Partner Marjorie Barnard

Queer Places:
Northern Suburbs Memorial Gardens and Crematorium North Ryde, Ryde City, New South Wales, Australia

Flora Eldershaw.jpgFlora Sydney Patricia Eldershaw (16 March 1897 – 20 September 1956) was an Australian novelist, critic and historian. With Marjorie Barnard she formed the writing collaboration known as M. Barnard Eldershaw. She was also a teacher and later a public servant.

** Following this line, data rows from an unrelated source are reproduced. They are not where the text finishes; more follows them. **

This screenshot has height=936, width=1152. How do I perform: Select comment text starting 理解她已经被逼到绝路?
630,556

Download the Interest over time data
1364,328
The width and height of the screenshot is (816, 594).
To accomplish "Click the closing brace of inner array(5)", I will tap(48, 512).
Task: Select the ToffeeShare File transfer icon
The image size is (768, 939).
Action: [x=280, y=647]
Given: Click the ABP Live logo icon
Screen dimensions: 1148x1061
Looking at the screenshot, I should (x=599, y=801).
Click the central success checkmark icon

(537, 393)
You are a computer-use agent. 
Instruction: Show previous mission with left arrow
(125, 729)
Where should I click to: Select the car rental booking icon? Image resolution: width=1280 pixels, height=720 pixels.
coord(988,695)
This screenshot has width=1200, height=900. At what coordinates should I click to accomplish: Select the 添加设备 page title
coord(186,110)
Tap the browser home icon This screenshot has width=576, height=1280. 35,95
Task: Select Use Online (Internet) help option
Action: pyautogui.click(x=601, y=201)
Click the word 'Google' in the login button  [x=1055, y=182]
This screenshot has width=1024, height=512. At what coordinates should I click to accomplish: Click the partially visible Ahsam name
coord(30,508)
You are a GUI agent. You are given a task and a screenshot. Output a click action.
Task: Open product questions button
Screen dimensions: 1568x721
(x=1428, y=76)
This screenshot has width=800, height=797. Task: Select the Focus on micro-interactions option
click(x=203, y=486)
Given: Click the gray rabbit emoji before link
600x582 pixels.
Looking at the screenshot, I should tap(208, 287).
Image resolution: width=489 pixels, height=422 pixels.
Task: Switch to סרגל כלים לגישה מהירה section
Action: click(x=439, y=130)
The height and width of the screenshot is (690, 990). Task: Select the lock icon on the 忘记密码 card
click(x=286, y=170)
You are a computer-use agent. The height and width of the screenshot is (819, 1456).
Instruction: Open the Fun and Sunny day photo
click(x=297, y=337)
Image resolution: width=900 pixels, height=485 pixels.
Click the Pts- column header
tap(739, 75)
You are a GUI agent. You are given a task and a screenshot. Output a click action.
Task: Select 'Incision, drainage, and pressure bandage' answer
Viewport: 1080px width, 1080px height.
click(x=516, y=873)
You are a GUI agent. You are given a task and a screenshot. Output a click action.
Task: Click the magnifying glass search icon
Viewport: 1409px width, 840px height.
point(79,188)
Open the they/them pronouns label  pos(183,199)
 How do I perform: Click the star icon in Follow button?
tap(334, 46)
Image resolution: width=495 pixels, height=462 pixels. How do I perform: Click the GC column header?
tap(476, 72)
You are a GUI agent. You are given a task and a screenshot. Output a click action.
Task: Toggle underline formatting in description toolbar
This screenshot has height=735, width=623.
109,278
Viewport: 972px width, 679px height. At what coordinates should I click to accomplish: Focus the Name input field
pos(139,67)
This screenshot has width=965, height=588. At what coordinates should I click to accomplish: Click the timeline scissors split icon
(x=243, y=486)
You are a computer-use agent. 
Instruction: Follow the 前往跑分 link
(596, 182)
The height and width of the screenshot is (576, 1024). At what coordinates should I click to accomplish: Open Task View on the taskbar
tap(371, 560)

Eldershaw was active in Australian literary circles, including becoming the first woman President of the Fellowship of Australian Writers and being a long-time member of the Advisory Board of the Commonwealth Literary Fund. For both her writing output and her active support for and promotion of writers, Eldershaw made a significant contribution to Australian literary life.

Eldershaw was born in Sydney but grew up in the Riverina district of country New South Wales. She was the fifth of eight children born to Henry Sirdefield Eldershaw, a station manager, and Margaret McCarroll. She attended boarding school at Mount Erin Convent in Wagga Wagga.

After school, she studied history and Latin at the University of Sydney where she met Marjorie Barnard with whom she later formed a writing collaboration, under the name M. Barnard Eldershaw. She worked as a teacher, first at Cremorne Church of England Grammar and then, from 1923, at Presbyterian Ladies' College, Croydon, where she became senior English mistress and head of the boarding school. According to Dever,[1] her Catholic education precluded her becoming headmistress. In 1941, she moved to Canberra to take up a government position, transferring to Melbourne in 1943 where she worked for the Department of Labour and National Service. In 1948 she started working as a private consultant in industrial matters such as women's legal rights and equal pay, and extending her interests into the welfare of Aboriginal and migrant women.[1]

Like many women writers of the time, she had to work to support her writing activities. Like them too, she faced difficulties about where to live. For a time she lived as a resident mistress at the Presbyterian Ladies' College, but came to hate the restrictions this entailed. Barnard, herself living under the restrictions of home, described Eldershaw's situation as 'untenable'.[2] In 1936 Eldershaw and Barnard rented a small flat in Potts Point where they could give small dinner parties and to which they could retreat from school and home. In 1938 she moved out of school completely into a better flat in King's Cross.[2] During this time, these flats operated as something like a literary salon, as it was here that Eldershaw and Barnard were able to entertain many of their literary peers.

Like Marjorie Barnard, she never married. As her health failed due to "years of overwork and financial worries",[3] she went to her sister's place in 1955. Ironically, she was granted one of the literary pensions she had fought hard to establish a decade earlier.[3] She died in hospital of a cerebral thrombosis in 1956.